Thursday, January 8, 2009

Charts and Graphs 1: Missing Data and Irregular Intervals

Stephen Few wrote about Line Graphs and Irregular Intervals, and the debate rages on.

I think the original graph of postage stamp prices is fine. The x-axis uses regular intervals, and the points demarcate the actual known values. I agree that a step/bar graph might be preferable for some purposes, but if you want to see if the rise in stamp prices is in line with inflation, the line is better. If a step graph is used, the trend line should connect the midpoints of the bars (see my version, which includes a CPI line). In effect this spreads out the changes as though they were more continuous, and the total area under the graphs would be about the same.

However, the example of households with computers and internet access has many problems. The original is missing data, but the x-axis it uses is categorical. Instead, it should use a continuous scale so that the gaps are apparent. Like the first one, it uses both points and lines. The points indicate the known data, and the lines help you to interpolate what the missing values might be. Another problem with it is that it seems to have a different purpose. The title of this chart says, "In 2003, more than 88% of households owning a computer were online, up 40% from 1997." To arrive at this fact requires dividing the Internet Access number by the Presence of Computer number. Instead, why not just graph this ratio on the chart? That's what I've done in the second chart below. Notice how this allows you to also see that a greater percentage of computer households had internet access in 2001 than in 2003.

Here's a corrected version that I created using Style Chart. Notice the missing bars and points.

To handle missing data points, there are a few different options:

  • Drop the lines altogether. But it is easier to see the slope of lines than the slope between 2 points that you mentally draw a line between.

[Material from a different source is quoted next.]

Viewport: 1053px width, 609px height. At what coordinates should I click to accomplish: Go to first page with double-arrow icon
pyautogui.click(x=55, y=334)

  • Don't draw a line when values are missing. This is okay when you have 1 line, but is hard to look at when there are multiple.

  • Drawing a different connector, e.g. a dotted line. This helps in slope analysis, but make it very clear that there is missing data that has been interpolated.

  • Drawing points and lines. This is the most common and, in my opinion, the most intuitive. Line graphs always do some amount of interpolation, otherwise it's really a point graph.